Si, è vero, ma qui è finita la prima
parte, diligente, della presente mia lettera. E vengo alla conclusione che,
essendo perfettamente logica, è anche sconvolgente.
Nel meccanismo
(Palazzo, Paese, Nuovo Potere) che ti ho descritto, intervengono anche altre
forze: il PSI, il PCI, che da tale meccanica sarebbero libere. E sarebbero
libere precisamente perché la loro interpretazione della realtà dovrebbe essere
culturale e non pragmatica: politicizzando il tutto, se ne dovrebbe vedere
l’insieme: e quindi il principio: per cui si potrebbe, appunto, ricomincare.
Perché allora sia il PSI che il PCI sospendono ogni forma, sia pur timida,
di interpretazione dell’Insieme, adeguandosi anch’essi alla regola prima cui si
attengono tutti gli osservatori politici italiani, di ogni classe e partito, la
regola cioè di intervenire solo fenomeno per fenomeno?
Le ipotesi
sono due:
I) Il PSI e il PCI non possiedono più una interpretazione culturale della realtà, essendosi ormai identificati, nel pragma e nel buon senso, con la DC: accettazione dello Sviluppo, con quanto di democratico, tollerante, progressista esso (falsamente, io sostengo) comporta. In tale ipotesi valgono certamente le pazzesche sollecitazioni, che si levano ormai da ogni parte, alla DC di «imparare» qualcosa dal PCI, specie nel suo rapporto reale con le masse. Ed effettivamente in tal caso il PCI avrebbe qualcosa da insegnare alla DC, qualcosa di indubbiamente fondamentale: l’onestà.

» **DATI FORNITI**
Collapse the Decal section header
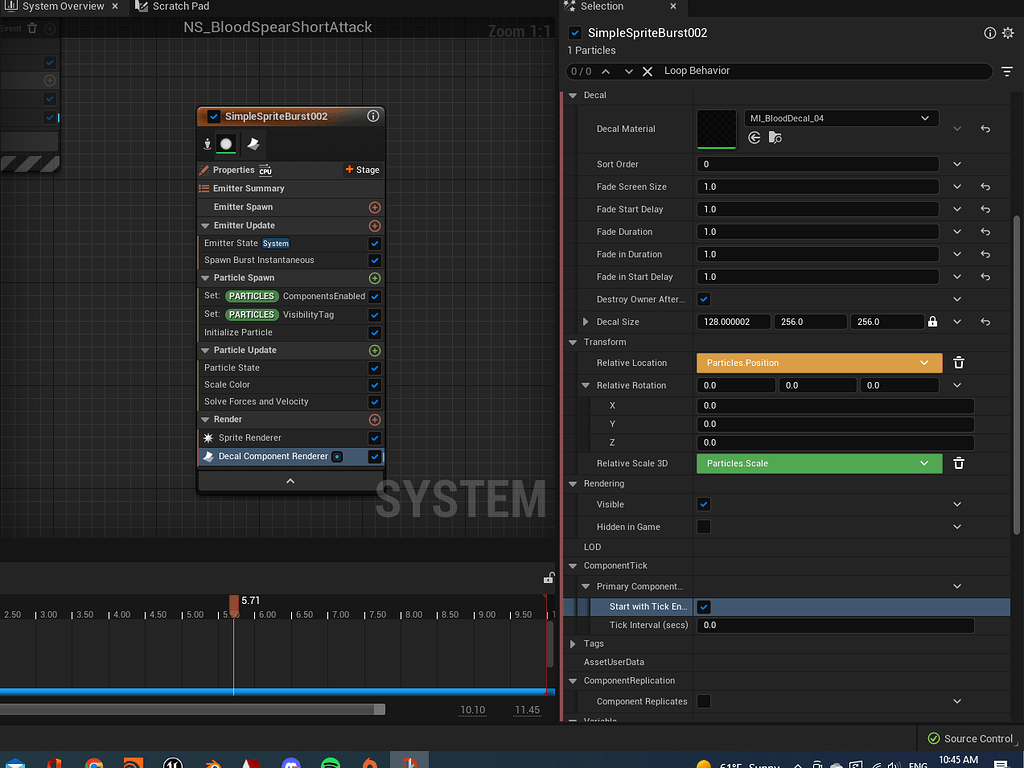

...

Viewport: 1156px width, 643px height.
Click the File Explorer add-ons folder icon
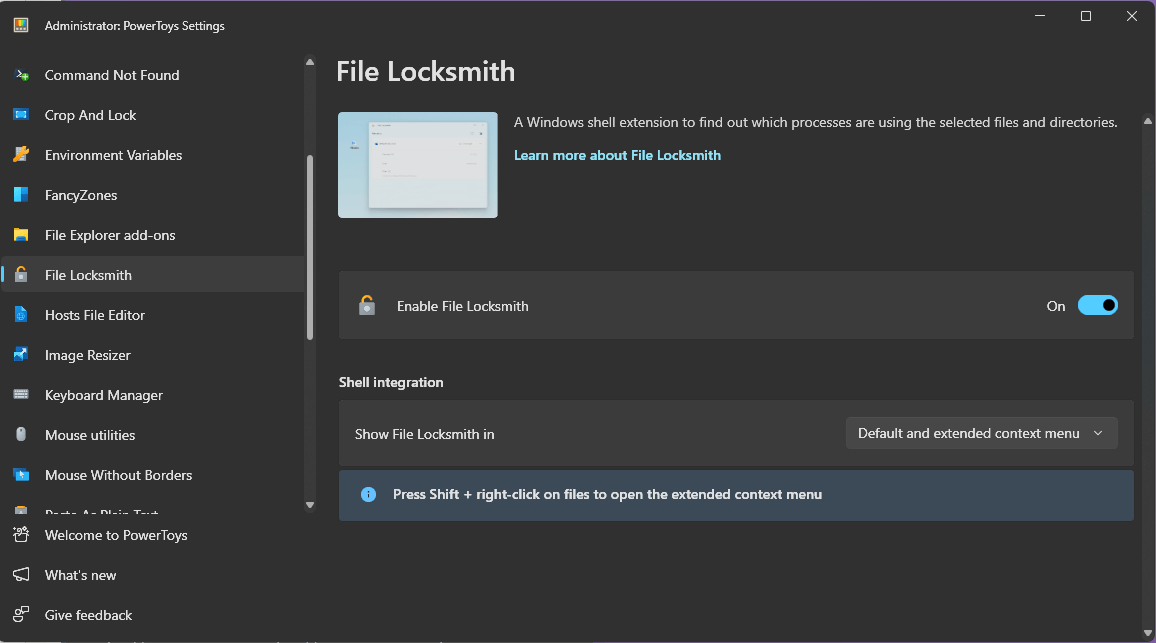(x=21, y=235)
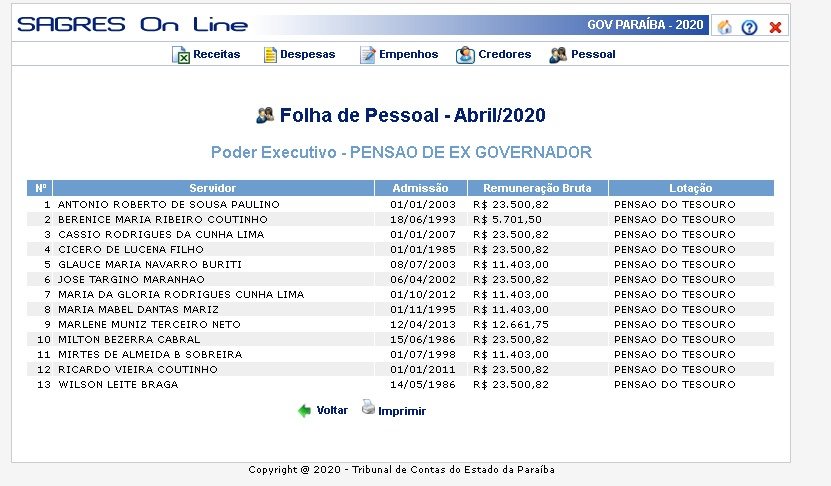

» **CONSEGNE DA SVOLGERE**
- A) Nella prima ipotesi esposta nel brano di partenza, che cosa avrebbe da insegnare il PCI alla DC?
- B) Trascrivi alla lettera il passo del brano di partenza che inizia con le parole contenenti «Si, è vero, ma» e termina con «potrebbe, appunto, ricomincare.».

» **SOLUZIONI PROPOSTE**
- A) L'onestà.

- B)
Si, è vero, ma qui è finita la prima
parte, diligente, della presente mia lettera. E vengo alla conclusione che,
essendo perfettamente logica, è anche sconvolgente.
Nel meccanismo
(Palazzo, Paese, Nuovo Potere) che ti ho descritto, intervengono anche altre
forze: il PSI, il PCI, che da tale meccanica sarebbero libere. E sarebbero
libere precisamente perché la loro interpretazione della realtà dovrebbe essere
culturale e non pragmatica: politicizzando il tutto, se ne dovrebbe vedere
l’insieme: e quindi il principio: per cui si potrebbe, appunto, ricomincare.